Application Developer & Contractor

material ui

raspi

node.js

nginx

docker

socket.io

ui/ux

react

Overview

Website

I started at Champion Data Systems (Champ) as a contractor before they eventually hired me as an application developer. As the only employee, I had a variety of projects. My work centered around full-stack web development and occasionally included UX and marketing duties.

  • Microservices (node.js)
  • Cloud: GCP/AWS/Digital Ocean/Mongo Atlas
  • React
  • Limited Raspberry Pi Development
  • UI/UX Design
  • Marketing Materials Creation
  • Developed Green Initiative
  • OAuth2
  • Redis
  • socket.io

Development

Champ's first infrastructure is a monolithic stack based on metal servers. My boss tasked us with developing the second generation of the platform utilizing microservices and hosted in the cloud.

We started from the ground up and completely rebuilt the platform. My boss and I did the planning, and I wrote most of the code. The structure was primarily node.js containerized with Docker deployed with CI/CD pipelines built on GitHub Actions to various cloud providers. We used Auth0 as an OAuth2 authentication provider. We wrote our authorization application called Sentry, which provides granular authorization.

Selected Projects

Admin Dashboard and Email Response Time Crawler

After we finished building out the microservices platform, complete with an authorization application, we needed an Admin Dashboard to configure and monitor customers, credentials, permissions, and metrics.

We chose Material UI as our component library to speed up development since branding was not an issue. I used this with React to design and create the dashboard.

The owner in charge of sales and marketing wanted a way to monitor email response times in our help email. The commercial solutions he researched didn't fit the use case: a graph showing average daily response time. So, the developed application crawled our email using the Gmail API, stored it in MongoDB, and calculated response times. Then, using the Mongo Aggregation Pipeline, I built a set of aggregations to return the response times to the Admin Server for display in the browser.

Stack used:

  • node.js
  • Gmail API
  • Champ Authorization API (Sentry)
  • Champ Database API
  • React
  • Material UI
  • MongoDB

Graphics

Champ received customer requests for a simple digital signage solution in addition to their video packages.

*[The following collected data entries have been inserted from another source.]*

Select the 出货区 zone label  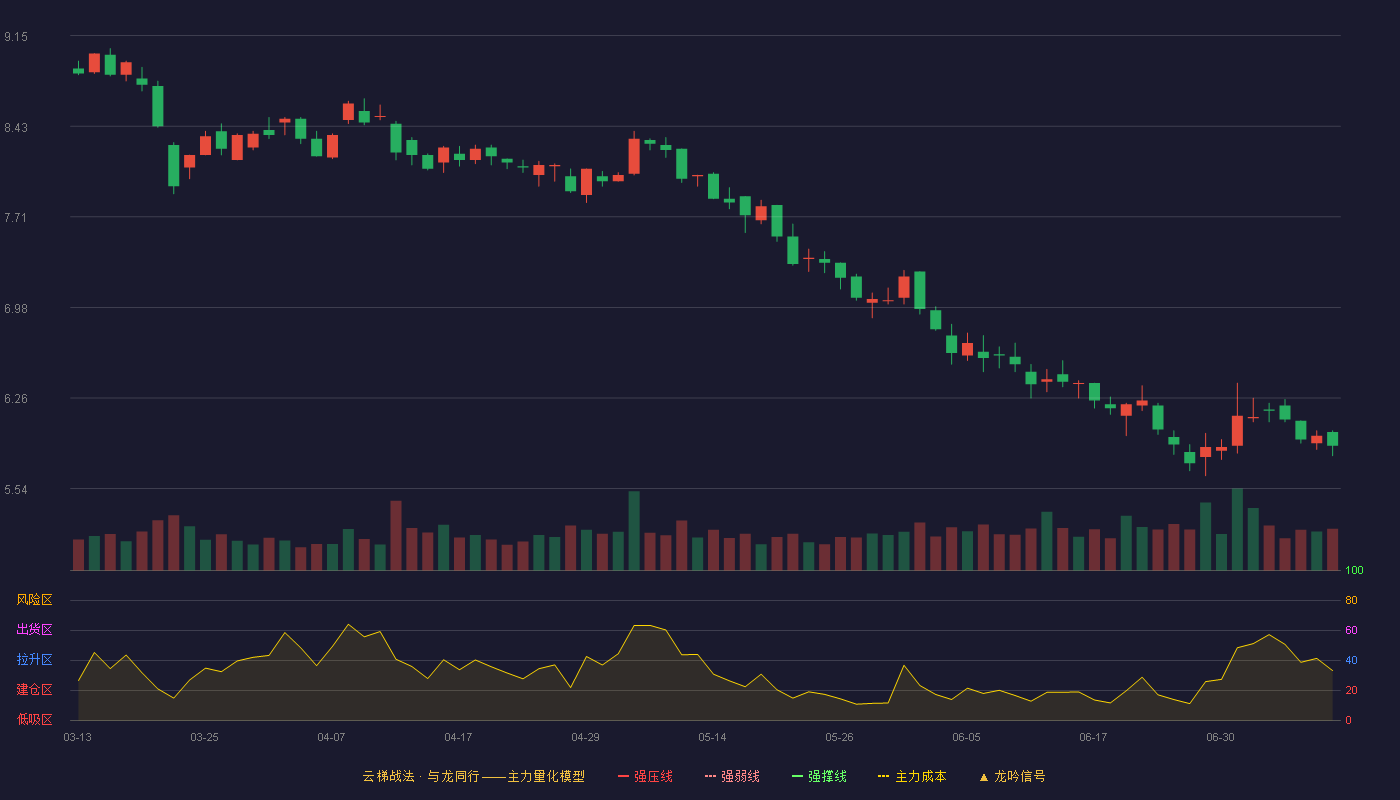34,630
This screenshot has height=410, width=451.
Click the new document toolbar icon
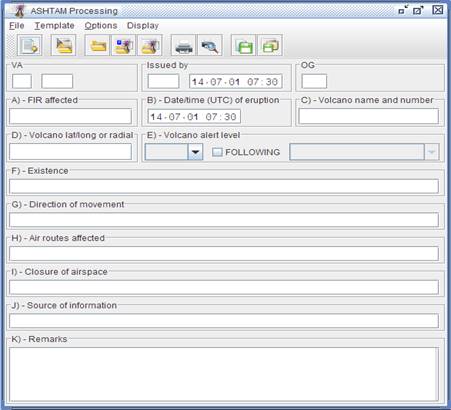click(30, 45)
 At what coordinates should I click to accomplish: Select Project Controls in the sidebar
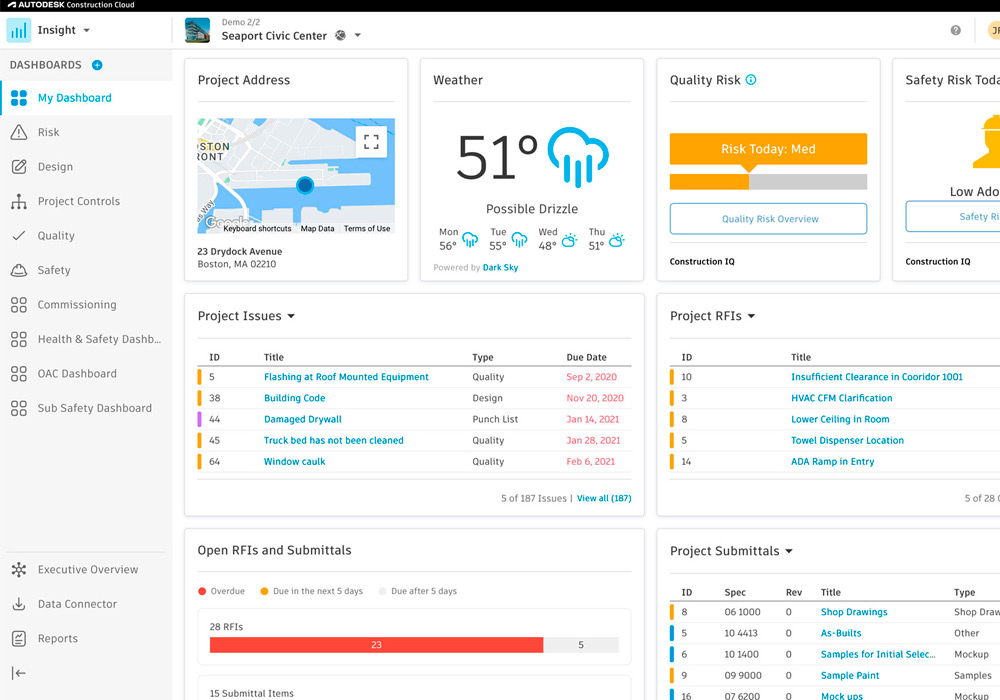[x=78, y=201]
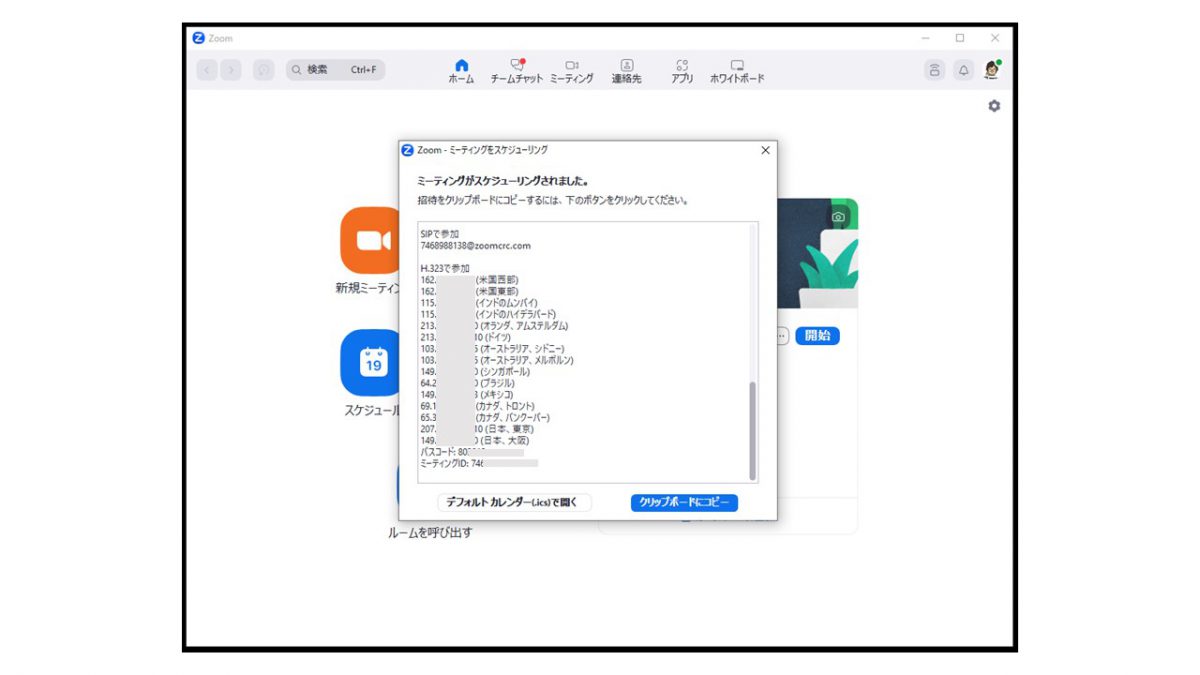This screenshot has height=675, width=1200.
Task: Open the ホワイトボード (Whiteboard) tab
Action: point(737,70)
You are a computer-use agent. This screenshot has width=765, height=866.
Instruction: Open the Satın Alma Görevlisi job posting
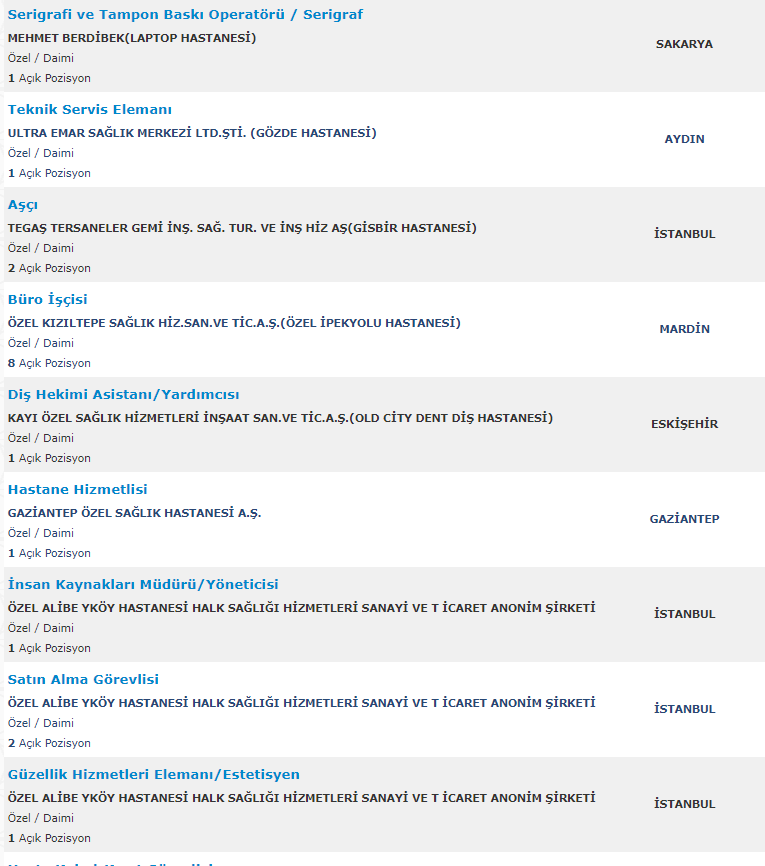pos(83,680)
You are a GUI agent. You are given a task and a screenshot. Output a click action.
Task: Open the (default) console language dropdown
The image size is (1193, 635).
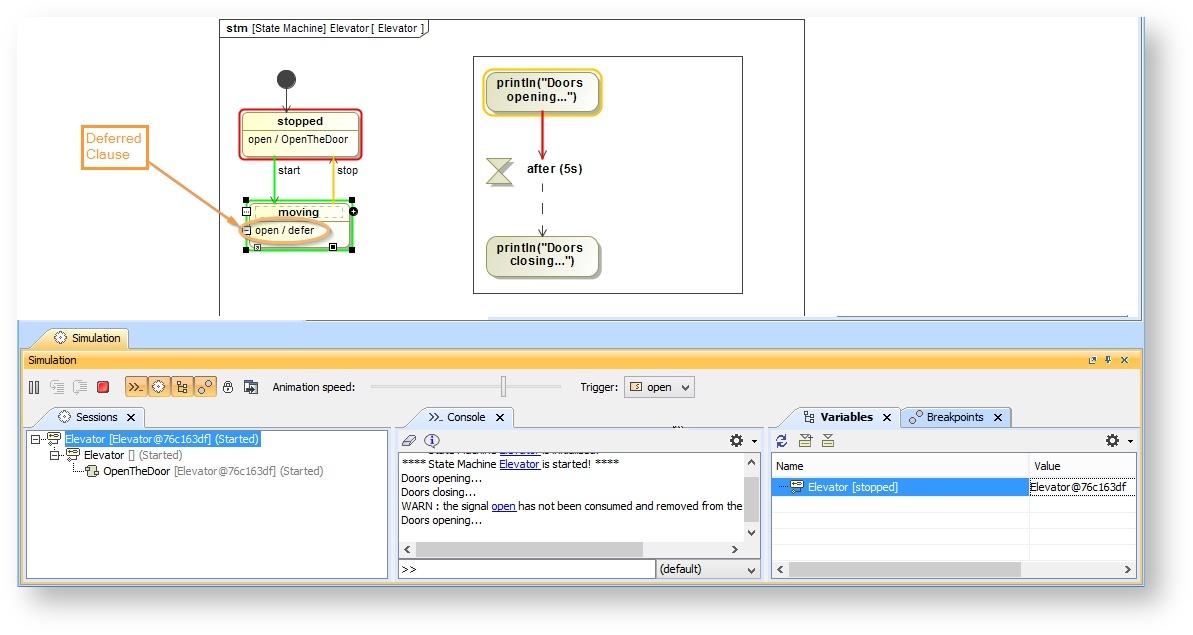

I built a solution for real-time control of a React app running in a browser in Kiosk Mode. A customer could define different Scenes which contain Scene Items. A browser in kiosk mode displays these Scene Items. The use of socket.io allowed an event-based architecture which enabled the application to be very responsive.

Stack used:

  • styled-components
  • React
  • node.js
  • socket.io
  • Champ Database API
  • Redis
  • Auth0

Green Initiative

Before the annual strategy meeting, the owners offered me the opportunity to pitch a strategic goal. I pitched a Green Initiative, which would involve defining Champ's carbon footprint and enumerating solutions to reduce it.

The highest source of carbon emissions are from our hardware running on-premise in our customer's buildings. Not only is electronic hardware carbon-intensive to product, but it also is carbon-intensive to run 24/7. Fortunately, Champ had already mitigated the virgin hardware problem by using pre-owned computers when possible.

As a smaller business, further reducing our footprint would be tricky. We priced out solutions for reusable shipping materials, but that was too cost-intensive to realize. I looked into the carbon offset market, but that market is ripe with nebulous and opaque claims. So, we decided to keep monitoring our footprint and, when possible, continue using pre-owned hardware.